The deafening public outcry over drug pricing has forced health insurers and pharmaceutical companies to devise ways of expanding access to potentially life-saving drugs without breaking the bank.
Value-based contracts, in which insurers pay for drugs based on their effectiveness, have begun to sprout, and more are expected to follow. But experts believe these types of deals, although potentially beneficial, are not a panacea for managing drug costs. Value-based contracts may also be hard to orchestrate since they require doctors, insurers, pharmacy benefit managers and drug companies, often rivals, to cooperate and share data.
“What you still don't know at the end of the day with these outcomes agreements is whether they save money,” said Dr. Steven Pearson, president of the Institute for Clinical and Economic Review.
He added that while the public may see more value-based arrangements between insurers and drug companies in the future, “Their ability to meet everybody's needs will turn out to be not as easily achieved as people think.”
This month, drugmaker Novartis and insurers Aetna and Cigna Corp. agreed to pay-for-performance deals for Novartis' heart drug Entresto, which costs about $4,500 annually and was approved by the government last July.
The discounted amount Aetna and Cigna will pay for Entresto depends on whether the medication reduces hospitalizations for their commercially insured patients with congestive heart failure. In exchange, Novartis will gain volume, and Entresto will become a preferred drug, subject to prior authorization, on Aetna and Cigna's formularies.
The Entresto contract came just months after Harvard Pilgrim Health Care, a New England-based insurer, publicly reached a deal with Amgen for Repatha, a new cholesterol-lowering drug.

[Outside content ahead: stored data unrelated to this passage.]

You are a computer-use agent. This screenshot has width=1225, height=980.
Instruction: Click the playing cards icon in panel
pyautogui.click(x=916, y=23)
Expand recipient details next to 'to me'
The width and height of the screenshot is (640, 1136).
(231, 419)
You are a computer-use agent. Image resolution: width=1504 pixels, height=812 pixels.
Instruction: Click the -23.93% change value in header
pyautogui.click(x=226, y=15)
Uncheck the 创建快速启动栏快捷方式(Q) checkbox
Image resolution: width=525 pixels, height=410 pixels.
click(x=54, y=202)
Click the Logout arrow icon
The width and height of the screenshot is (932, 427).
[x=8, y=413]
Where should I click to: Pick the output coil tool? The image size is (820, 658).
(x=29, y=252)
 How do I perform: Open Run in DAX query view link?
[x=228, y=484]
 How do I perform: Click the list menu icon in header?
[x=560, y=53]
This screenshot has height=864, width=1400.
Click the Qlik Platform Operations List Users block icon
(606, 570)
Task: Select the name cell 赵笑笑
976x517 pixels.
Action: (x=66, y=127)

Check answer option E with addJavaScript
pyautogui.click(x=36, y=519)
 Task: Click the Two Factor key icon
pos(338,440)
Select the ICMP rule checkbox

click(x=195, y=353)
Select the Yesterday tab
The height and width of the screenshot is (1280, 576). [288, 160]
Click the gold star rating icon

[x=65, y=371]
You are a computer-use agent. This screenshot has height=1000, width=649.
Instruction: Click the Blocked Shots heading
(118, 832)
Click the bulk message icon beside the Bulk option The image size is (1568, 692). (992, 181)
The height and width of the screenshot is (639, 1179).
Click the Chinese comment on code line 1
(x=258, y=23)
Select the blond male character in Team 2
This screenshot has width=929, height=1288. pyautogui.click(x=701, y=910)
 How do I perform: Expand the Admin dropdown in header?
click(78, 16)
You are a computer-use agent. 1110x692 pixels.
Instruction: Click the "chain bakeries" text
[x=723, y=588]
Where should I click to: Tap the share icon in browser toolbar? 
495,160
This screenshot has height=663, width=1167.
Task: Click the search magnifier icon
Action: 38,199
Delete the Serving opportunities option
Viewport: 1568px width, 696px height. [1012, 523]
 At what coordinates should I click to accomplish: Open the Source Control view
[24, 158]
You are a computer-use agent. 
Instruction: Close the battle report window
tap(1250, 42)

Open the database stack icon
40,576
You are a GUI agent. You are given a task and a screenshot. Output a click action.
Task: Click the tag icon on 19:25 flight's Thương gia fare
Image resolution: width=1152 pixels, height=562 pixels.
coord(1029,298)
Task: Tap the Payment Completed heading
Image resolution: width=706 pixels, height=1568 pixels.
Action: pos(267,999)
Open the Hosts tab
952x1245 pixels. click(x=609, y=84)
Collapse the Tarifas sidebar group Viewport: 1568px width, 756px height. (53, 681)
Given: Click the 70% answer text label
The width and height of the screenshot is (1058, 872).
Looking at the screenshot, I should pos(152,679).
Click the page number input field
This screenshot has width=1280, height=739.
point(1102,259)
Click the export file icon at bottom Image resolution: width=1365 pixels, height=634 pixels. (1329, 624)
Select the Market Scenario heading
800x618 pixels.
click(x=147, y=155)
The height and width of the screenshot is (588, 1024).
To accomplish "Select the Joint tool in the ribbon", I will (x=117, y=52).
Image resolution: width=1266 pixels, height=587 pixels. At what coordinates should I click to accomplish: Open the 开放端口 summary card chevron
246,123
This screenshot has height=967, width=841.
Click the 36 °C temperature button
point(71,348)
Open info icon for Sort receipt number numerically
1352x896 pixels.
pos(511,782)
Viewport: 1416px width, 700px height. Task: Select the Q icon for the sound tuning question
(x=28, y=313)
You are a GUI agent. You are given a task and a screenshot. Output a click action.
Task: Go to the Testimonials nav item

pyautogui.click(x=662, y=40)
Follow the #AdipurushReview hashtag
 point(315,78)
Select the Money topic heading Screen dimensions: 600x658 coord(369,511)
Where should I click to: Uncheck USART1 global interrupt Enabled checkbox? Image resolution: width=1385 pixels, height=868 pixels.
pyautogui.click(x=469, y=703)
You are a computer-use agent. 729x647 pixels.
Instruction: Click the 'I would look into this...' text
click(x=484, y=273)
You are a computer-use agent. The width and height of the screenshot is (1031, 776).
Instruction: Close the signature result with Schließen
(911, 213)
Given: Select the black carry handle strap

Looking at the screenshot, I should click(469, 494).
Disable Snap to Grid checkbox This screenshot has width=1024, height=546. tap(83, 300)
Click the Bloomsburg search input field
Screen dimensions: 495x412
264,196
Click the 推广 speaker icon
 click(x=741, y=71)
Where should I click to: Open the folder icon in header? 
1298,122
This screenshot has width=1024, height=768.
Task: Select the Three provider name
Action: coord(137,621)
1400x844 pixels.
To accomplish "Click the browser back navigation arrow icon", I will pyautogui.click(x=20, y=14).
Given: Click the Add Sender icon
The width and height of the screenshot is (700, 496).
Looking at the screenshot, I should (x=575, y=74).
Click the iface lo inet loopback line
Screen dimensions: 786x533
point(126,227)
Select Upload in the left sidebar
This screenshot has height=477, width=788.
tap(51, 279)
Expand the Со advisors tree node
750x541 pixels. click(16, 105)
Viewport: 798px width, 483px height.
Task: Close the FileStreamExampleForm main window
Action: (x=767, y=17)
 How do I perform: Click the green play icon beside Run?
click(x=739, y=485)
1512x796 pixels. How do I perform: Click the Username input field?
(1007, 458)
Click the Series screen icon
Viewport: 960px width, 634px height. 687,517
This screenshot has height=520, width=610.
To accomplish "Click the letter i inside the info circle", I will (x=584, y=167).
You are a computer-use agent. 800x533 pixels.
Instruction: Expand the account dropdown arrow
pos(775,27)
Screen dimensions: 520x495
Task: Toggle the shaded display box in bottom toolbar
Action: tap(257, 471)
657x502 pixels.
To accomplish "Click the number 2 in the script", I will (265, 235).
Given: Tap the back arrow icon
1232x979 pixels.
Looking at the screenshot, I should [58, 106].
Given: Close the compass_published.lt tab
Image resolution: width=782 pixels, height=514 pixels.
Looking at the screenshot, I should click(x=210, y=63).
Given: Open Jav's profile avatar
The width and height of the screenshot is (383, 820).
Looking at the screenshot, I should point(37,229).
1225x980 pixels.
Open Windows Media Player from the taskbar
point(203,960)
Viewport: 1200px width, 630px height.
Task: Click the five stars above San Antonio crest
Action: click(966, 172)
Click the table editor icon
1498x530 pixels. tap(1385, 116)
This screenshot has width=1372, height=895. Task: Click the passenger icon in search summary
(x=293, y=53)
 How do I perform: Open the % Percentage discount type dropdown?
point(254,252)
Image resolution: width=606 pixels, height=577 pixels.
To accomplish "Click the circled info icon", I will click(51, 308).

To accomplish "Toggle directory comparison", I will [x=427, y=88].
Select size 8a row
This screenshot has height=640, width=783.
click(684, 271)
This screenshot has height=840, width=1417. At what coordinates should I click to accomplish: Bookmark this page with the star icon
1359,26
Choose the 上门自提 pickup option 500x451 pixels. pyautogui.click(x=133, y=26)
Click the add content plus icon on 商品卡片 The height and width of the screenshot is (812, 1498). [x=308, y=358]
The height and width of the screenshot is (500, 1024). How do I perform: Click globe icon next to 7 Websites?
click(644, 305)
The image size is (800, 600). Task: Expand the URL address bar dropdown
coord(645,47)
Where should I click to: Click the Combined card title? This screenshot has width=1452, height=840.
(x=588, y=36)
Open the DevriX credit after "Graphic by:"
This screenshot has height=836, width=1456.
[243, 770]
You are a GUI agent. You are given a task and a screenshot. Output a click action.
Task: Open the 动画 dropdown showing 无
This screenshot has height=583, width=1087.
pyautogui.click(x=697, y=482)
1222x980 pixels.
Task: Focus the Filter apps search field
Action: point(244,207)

Amgen will provide rebates to Harvard Pilgrim if its members' cholesterol levels are not reduced to “what was observed during clinical trials,” and if the medicine is prescribed beyond a predetermined quantity.
Express Scripts Holding Co., the nation's largest pharmacy benefit manager, or PBM, also started paying for the performance of certain cancer drugs this year.
Contracts that link drug payment to health outcomes are common in the U.K. and other European countries, many of which run single-payer systems. But the U.S. has tinkered with these arrangements as well. Cigna, for example, worked with Merck & Co. in 2009 to create a value-based deal for Merck's diabetes medications Januvia and Janumet.
Paying for the efficacy of drugs is a logical extension of how the U.S. wants to finance healthcare. Medicare rewards hospitals that deliver good care and penalizes those with high levels of costly readmissions. Private insurers have created narrow networks with selected health systems and doctors presumably based on their low costs and superior quality.